Supplied information:
|---|
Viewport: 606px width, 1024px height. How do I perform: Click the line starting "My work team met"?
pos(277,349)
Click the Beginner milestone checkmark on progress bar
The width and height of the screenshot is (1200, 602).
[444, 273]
|---|
Work instructions: Extract all of the data shown above and repeat it verbatim.

Answer box:
Viewport: 606px width, 1024px height. How do I perform: Click the line starting "My work team met"?
pos(277,349)
Click the Beginner milestone checkmark on progress bar
The width and height of the screenshot is (1200, 602).
[444, 273]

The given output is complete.